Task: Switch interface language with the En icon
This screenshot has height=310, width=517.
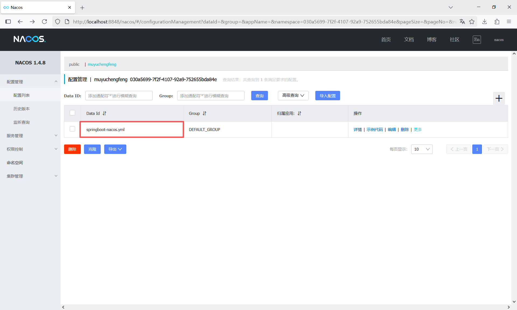Action: coord(477,40)
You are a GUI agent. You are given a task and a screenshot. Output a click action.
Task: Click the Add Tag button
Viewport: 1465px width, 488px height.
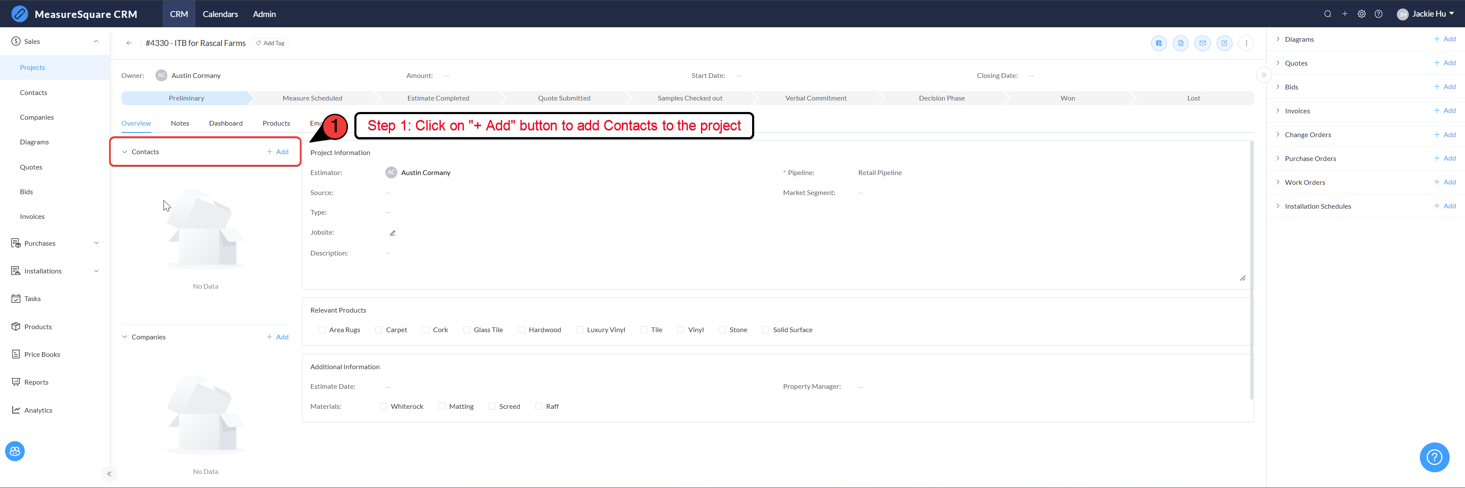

---

**WHAT YOU HAVE TO DO:** Everything from the line containing "This screenshot has height=310, width=517." through the last line of the entries must be repeated verbatim, except pictures.

**RESULT FOR THIS TASK:**
This screenshot has height=310, width=517.
Action: coord(477,40)
You are a GUI agent. You are given a task and a screenshot. Output a click action.
Task: Click the Add Tag button
Viewport: 1465px width, 488px height.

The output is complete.